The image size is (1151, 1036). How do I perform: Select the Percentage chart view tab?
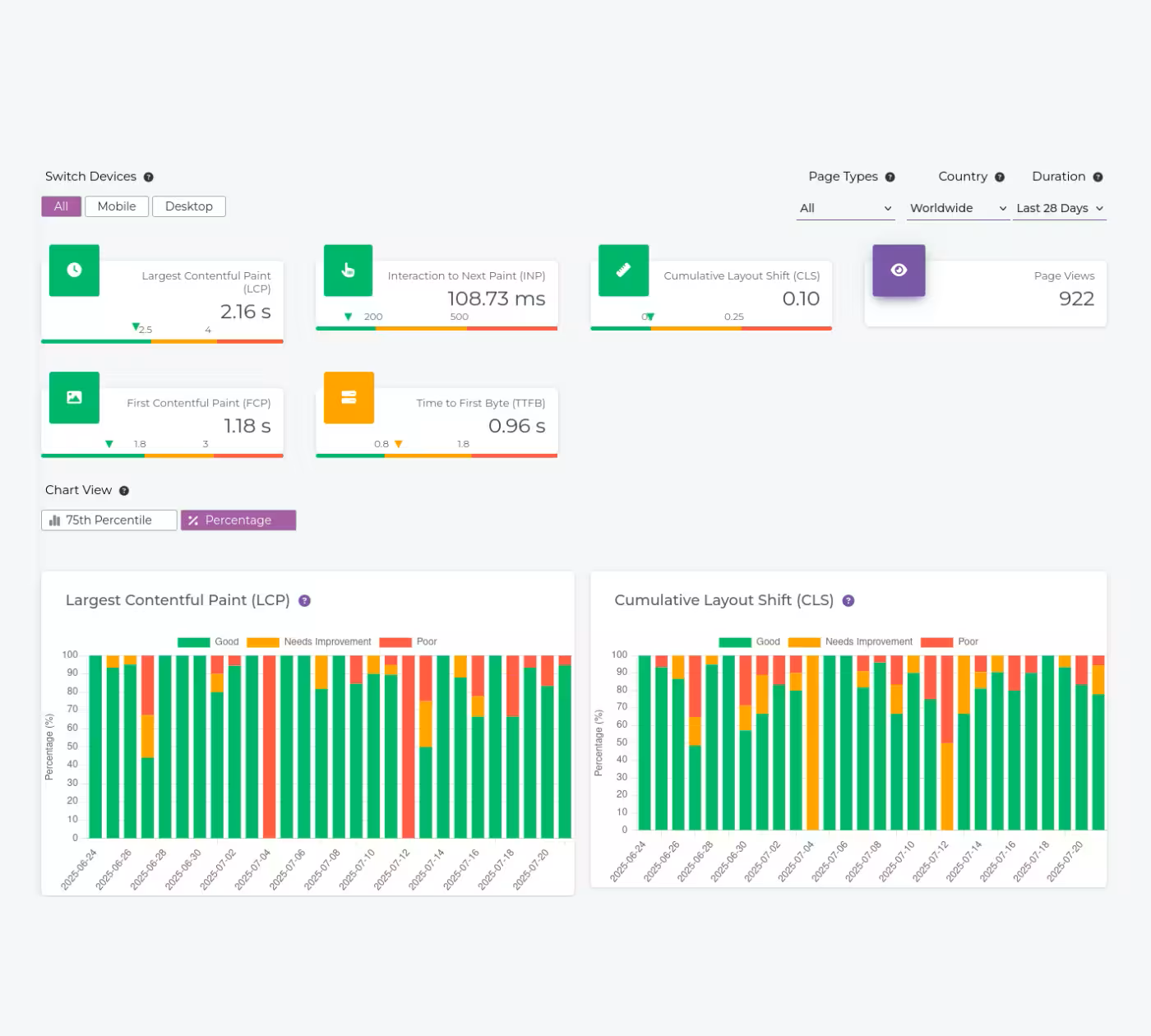[238, 520]
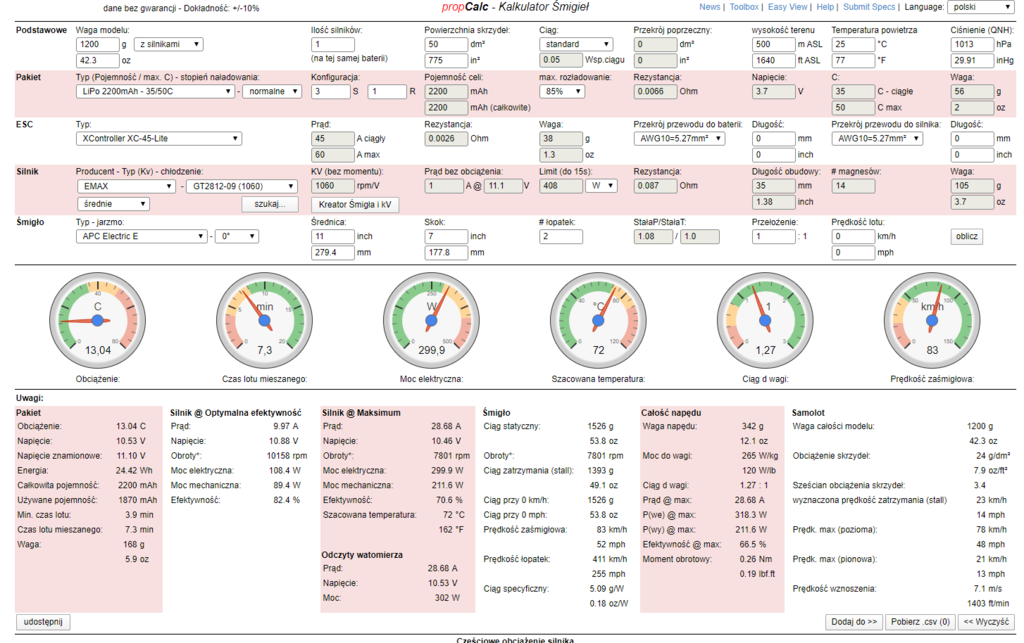Screen dimensions: 1024x643
Task: Open the XController XC-45-Lite ESC dropdown
Action: click(x=158, y=138)
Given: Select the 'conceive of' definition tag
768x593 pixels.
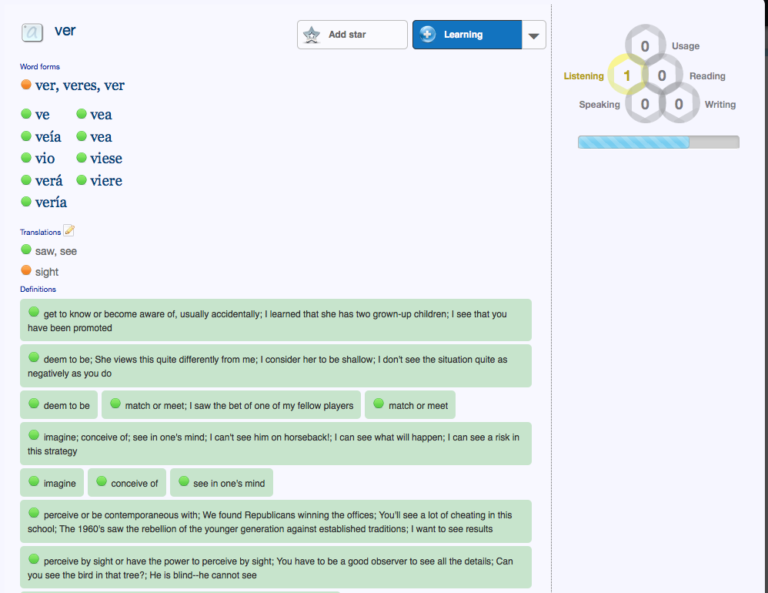Looking at the screenshot, I should point(127,483).
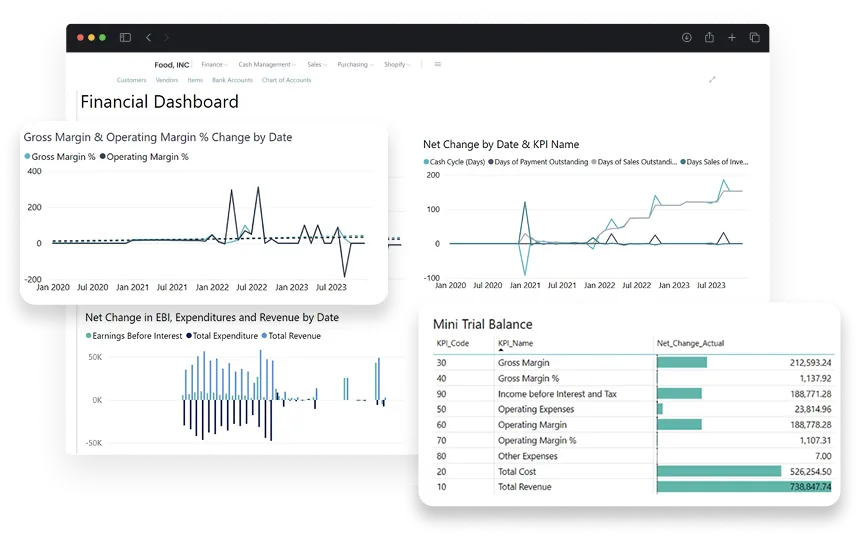Click the browser back arrow
This screenshot has width=860, height=537.
(x=148, y=38)
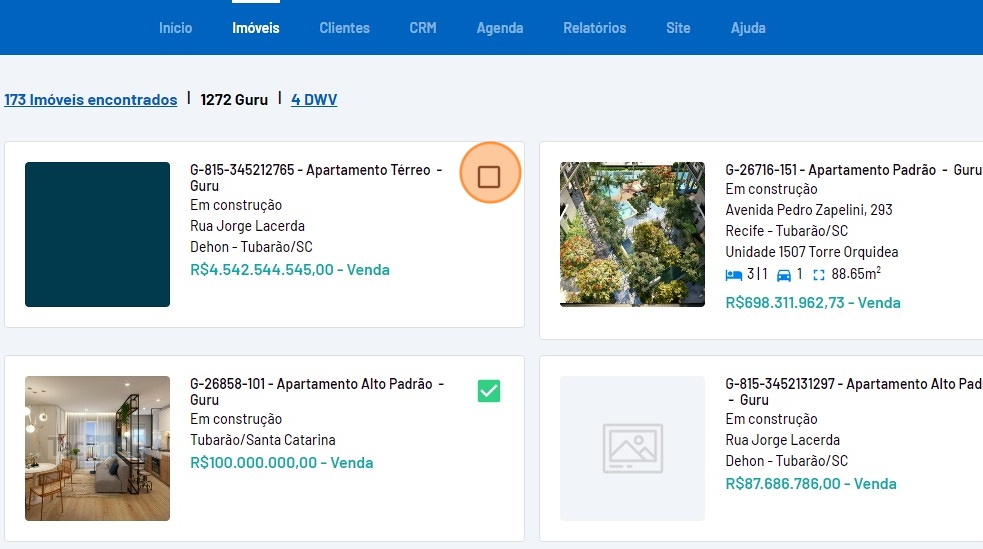Image resolution: width=983 pixels, height=549 pixels.
Task: Open the Agenda menu
Action: (x=500, y=28)
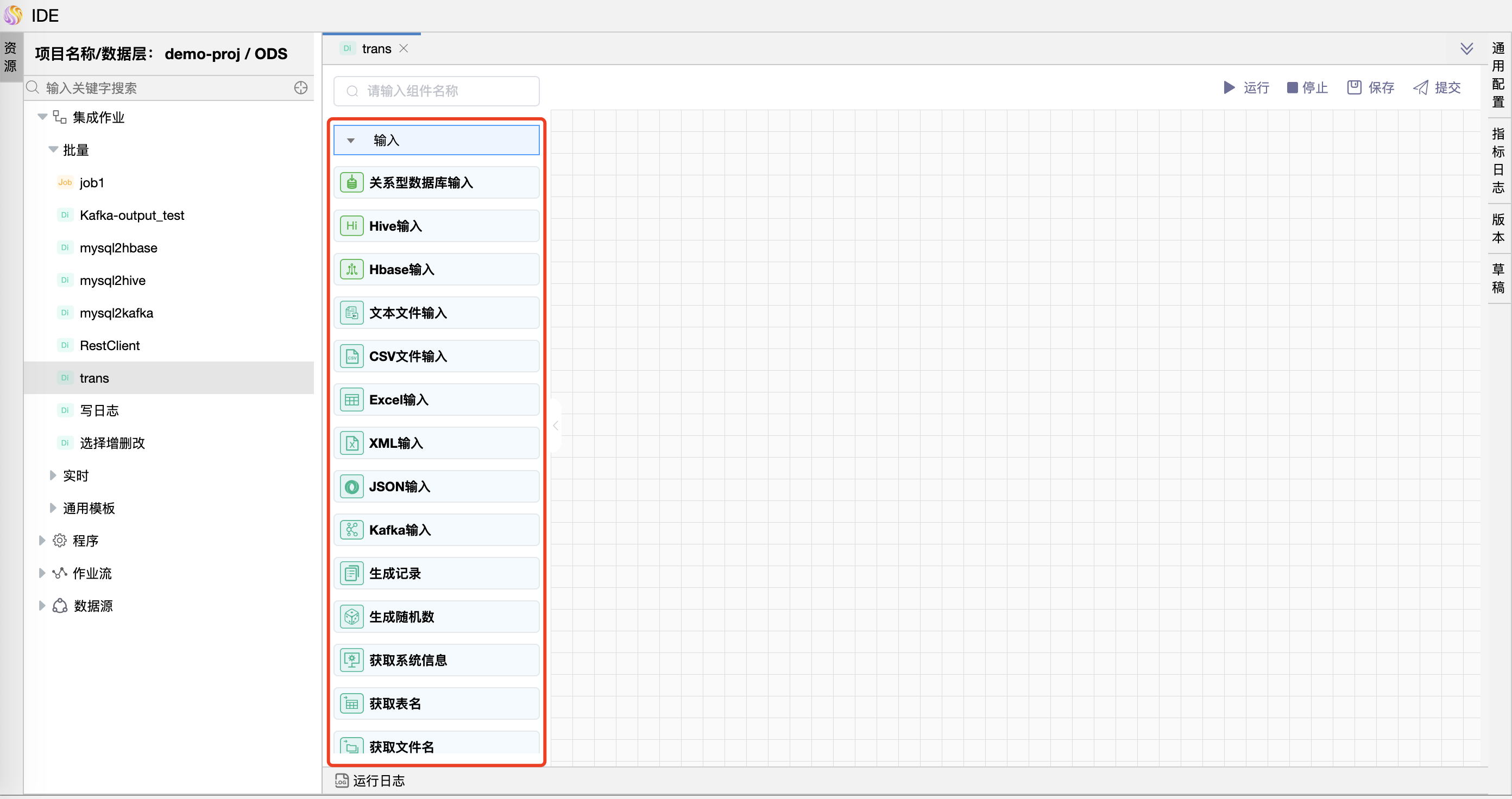Close the trans tab

point(404,49)
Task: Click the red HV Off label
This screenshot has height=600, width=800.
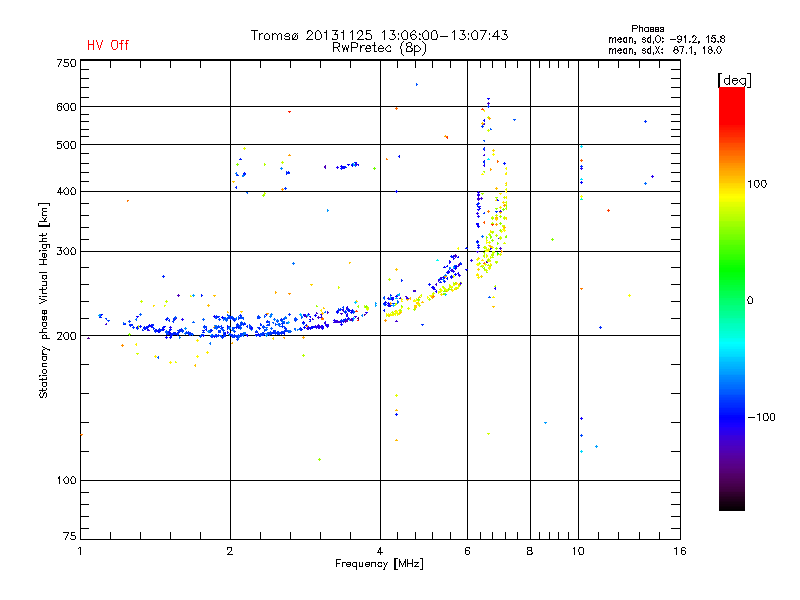Action: coord(108,45)
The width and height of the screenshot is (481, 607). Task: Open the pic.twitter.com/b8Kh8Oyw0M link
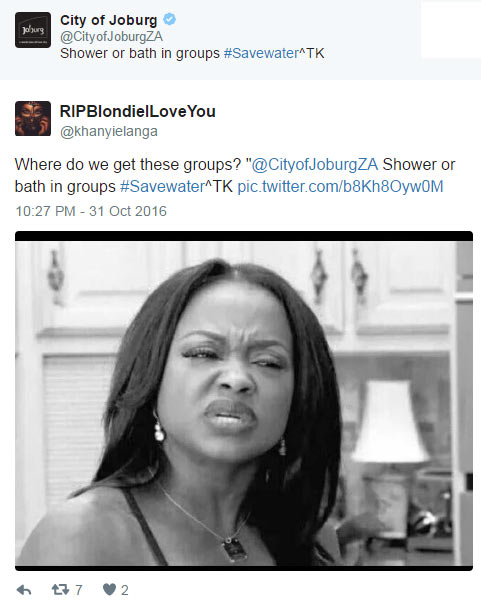tap(340, 187)
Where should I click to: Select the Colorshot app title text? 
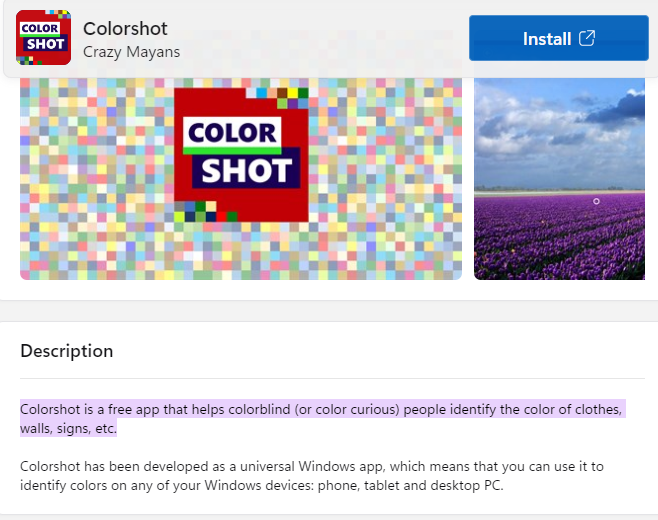pos(125,28)
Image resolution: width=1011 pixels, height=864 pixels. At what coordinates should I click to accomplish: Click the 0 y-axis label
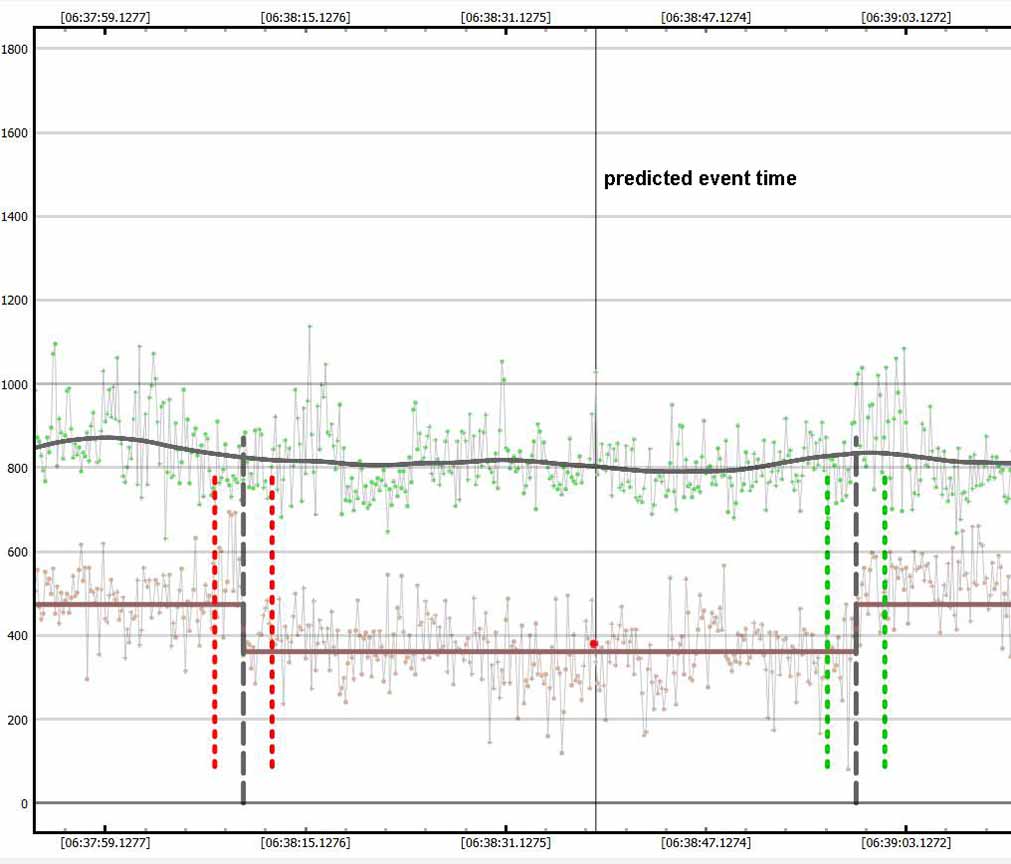pyautogui.click(x=25, y=803)
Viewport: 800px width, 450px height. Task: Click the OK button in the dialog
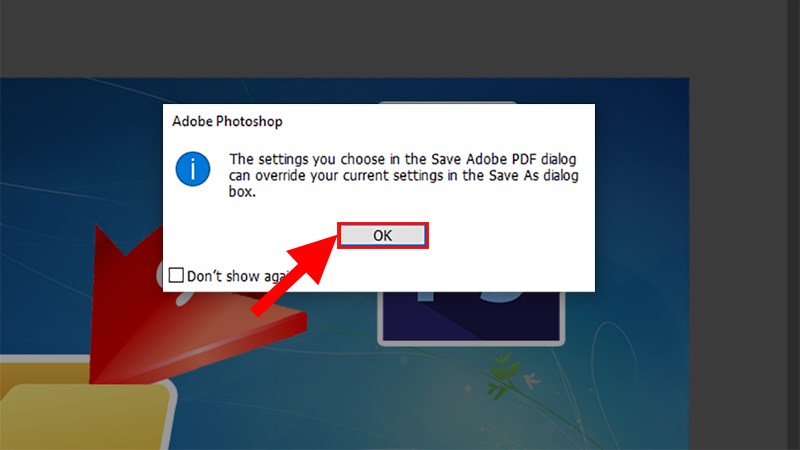pyautogui.click(x=383, y=235)
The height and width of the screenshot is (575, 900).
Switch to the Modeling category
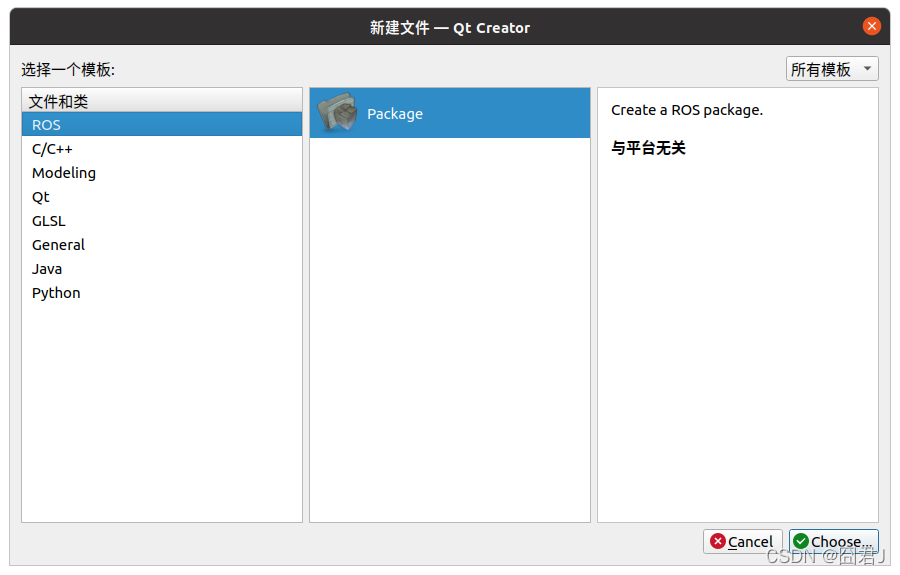64,173
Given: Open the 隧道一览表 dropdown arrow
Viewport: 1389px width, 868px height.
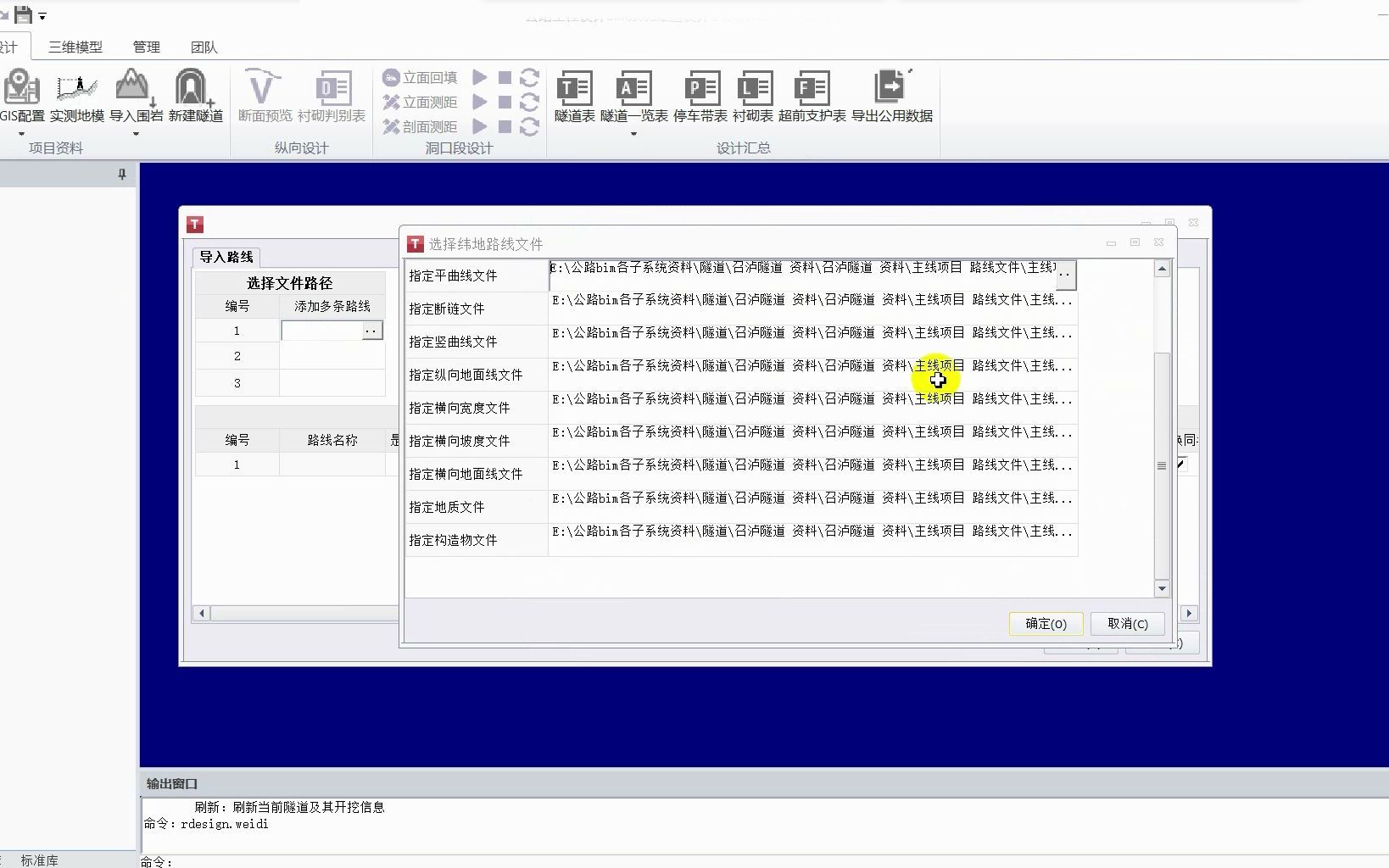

+===+

* [WHAT IS BEING ASKED]:
Reproduce every line of the material above verbatim, leaving out the pictures.

* [RESPONSE TO THE TASK]:
The image size is (1151, 1036). How do I perform: Select the Percentage chart view tab?
[238, 520]
Screen dimensions: 1024x643
Task: Open the XController XC-45-Lite ESC dropdown
Action: click(x=158, y=138)
Given: Select the 'conceive of' definition tag
768x593 pixels.
Looking at the screenshot, I should point(127,483).
Click the browser back arrow
This screenshot has width=860, height=537.
(x=148, y=38)
Image resolution: width=983 pixels, height=549 pixels.
Task: Open the Agenda menu
Action: (x=500, y=28)
Close the trans tab

point(404,49)
Task: Click the red HV Off label
This screenshot has height=600, width=800.
Action: coord(108,45)
The width and height of the screenshot is (481, 607). Task: Open the pic.twitter.com/b8Kh8Oyw0M link
tap(340, 187)
Where should I click to: Select the Colorshot app title text? 
pos(125,28)
Image resolution: width=1011 pixels, height=864 pixels. At what coordinates should I click to accomplish: Click the 0 y-axis label
pyautogui.click(x=25, y=803)
Viewport: 800px width, 450px height. Task: Click the OK button in the dialog
pyautogui.click(x=383, y=235)
The height and width of the screenshot is (575, 900).
Switch to the Modeling category
64,173
Given: Open the 隧道一览表 dropdown arrow
Viewport: 1389px width, 868px height.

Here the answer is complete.